The S660A mutant and S660E mutant in cell lysates (L) resolved into two main bands. For the S660A mutant, the upper main band migrated with an apparent mass of 78 kDa (indicated by single asterisk in Fig. 1), just below that of the fully phosphorylated (80 kDa) wild-type enzyme. This is the position where protein phosphorylated at Thr-641 but not Ser-660 migrates (5), indicating that substitution of Ser-660 with Ala mimics the electrophoretic mobility of wild-type protein with no phosphate at position 660. The lowest S660A band comigrated with the lowest band for wild type (dash), again indicating the equivalence of dephosphorylated Ser and Ala at position 660 in affecting the mobility of protein kinase C. For the S660E mutant, the upper band comigrated with the upper band of wild-type protein kinase C (double asterisk), revealing that Glu mimics phosphate in inducing an electrophoretic mobility shift. Consistent with this, the lowest S660E band migrated with an intermediate mobility (single asterisk). Thus, negative charge at position 660 decreases the electrophoretic mobility of protein kinase C, with Glu or phosphate causing the same mobility change. Curiously, a faintly stained band above the mature protein kinase C was apparent in Western blots of S660A and S660E, suggesting the possibility of additional phosphorylation on a small fraction of the mutant protein kinase C population.
The slower-migrating band for both mutants was preferentially, but not exclusively, localized in the detergent-soluble fraction (S). In particular, half of the slower-migrating (mature) band of S660A partitioned in the detergent-soluble fraction and half partitioned in the detergent-insoluble fraction (P). This contrasted with the slowest-migrating (mature) form of wild-type protein kinase C which partitioned almost exclusively in the detergent-soluble fraction. Thus, Ala at position 660 decreased the solubility of mature protein kinase C. As observed for wild-type enzyme, the faster migrating form of S660A, containing no phosphate at Thr-641, partitioned almost entirely in the detergent-insoluble fraction. A fraction of the mature S660E also partitioned in the detergent-insoluble fraction (P). However, in marked contrast to both wild-type enzyme and the S660A mutant, a significant fraction (65%) of the fastest migrating band of S660E partitioned in the detergent-soluble fraction. This indicates that protein with charge at Ser-660, but not Thr-641 (i.e. faster migrating S660E band), has an increased solubility compared with non-phosphorylated wild-type enzyme; conversely, protein with negative charge at Thr-641 but not Ser-660 (i.e. slower migrating S660A band), has a decreased solubility compared with fully phosphorylated wild-type enzyme. Lysis and fractionation in the absence of detergent revealed similar partitioning of the mature wild-type protein kinase C in the soluble fraction, revealing that it is localized in the cytosol (data not shown). Thus, negative charge at position 660 promotes the release of protein kinase C from the detergent-insoluble fraction into the cytosol.

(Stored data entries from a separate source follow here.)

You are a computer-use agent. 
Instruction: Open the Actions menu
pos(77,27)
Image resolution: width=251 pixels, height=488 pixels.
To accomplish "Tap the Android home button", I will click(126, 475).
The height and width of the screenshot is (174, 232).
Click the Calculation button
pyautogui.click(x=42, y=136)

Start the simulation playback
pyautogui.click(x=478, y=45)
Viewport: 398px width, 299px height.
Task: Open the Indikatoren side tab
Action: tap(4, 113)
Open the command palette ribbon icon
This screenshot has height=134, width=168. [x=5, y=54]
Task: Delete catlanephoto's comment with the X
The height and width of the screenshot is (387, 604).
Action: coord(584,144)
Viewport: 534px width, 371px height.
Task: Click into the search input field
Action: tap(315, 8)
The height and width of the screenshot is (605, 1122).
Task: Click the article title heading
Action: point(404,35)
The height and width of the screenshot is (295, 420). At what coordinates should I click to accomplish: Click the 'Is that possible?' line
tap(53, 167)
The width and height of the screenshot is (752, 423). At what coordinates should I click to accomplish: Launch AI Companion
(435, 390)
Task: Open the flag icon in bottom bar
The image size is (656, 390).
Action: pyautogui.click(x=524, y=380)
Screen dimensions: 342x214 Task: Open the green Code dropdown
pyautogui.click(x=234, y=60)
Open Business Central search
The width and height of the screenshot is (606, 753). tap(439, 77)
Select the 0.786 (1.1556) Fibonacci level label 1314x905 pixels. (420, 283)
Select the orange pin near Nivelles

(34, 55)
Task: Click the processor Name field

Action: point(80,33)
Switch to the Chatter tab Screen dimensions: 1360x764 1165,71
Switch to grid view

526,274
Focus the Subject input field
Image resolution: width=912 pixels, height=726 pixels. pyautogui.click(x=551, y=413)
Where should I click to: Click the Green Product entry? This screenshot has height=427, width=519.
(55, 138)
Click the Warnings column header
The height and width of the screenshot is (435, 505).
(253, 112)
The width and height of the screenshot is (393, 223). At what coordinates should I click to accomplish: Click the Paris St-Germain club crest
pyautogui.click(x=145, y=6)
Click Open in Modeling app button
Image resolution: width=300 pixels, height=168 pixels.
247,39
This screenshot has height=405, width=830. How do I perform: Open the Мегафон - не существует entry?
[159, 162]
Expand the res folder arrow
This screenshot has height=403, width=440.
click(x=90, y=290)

In the following experiments, the biochemical properties of wild-type and mutant protein kinase Cs recovered in the detergent-soluble fraction of cell lysates were characterized. Importantly, the wild-type protein kinase C in these extracts was quantitatively phosphorylated on Ser-660, as assessed by its migration as a single 80-kDa band on SDS-polyacrylamide gel electrophoresis and as confirmed previously by mass spectrometry (5).
Fig. 2 shows that the baculovirus-expressed mutants
displayed lipid-dependent activity when assayed under
standard conditions (see "Materials and Methods"); however, the
specific activity of the mutants was reduced relative to wild type.
Under these assay conditions, S660A phosphorylated a synthetic peptide
based on the myristoylated alanine-rich C kinase substrate (MARCKS) protein (protein kinase C-selective peptide (21)) at approximately 25%
of the rate of wild-type enzyme, and S660E phosphorylated the peptide
at approximately 61% of the rate of wild-type enzyme.
To explore whether the reduced activity of the mutants arose because of
decreased thermal stability, activity was examined as a function of
incubation time in the presence or absence of lipid cofactors. Fig.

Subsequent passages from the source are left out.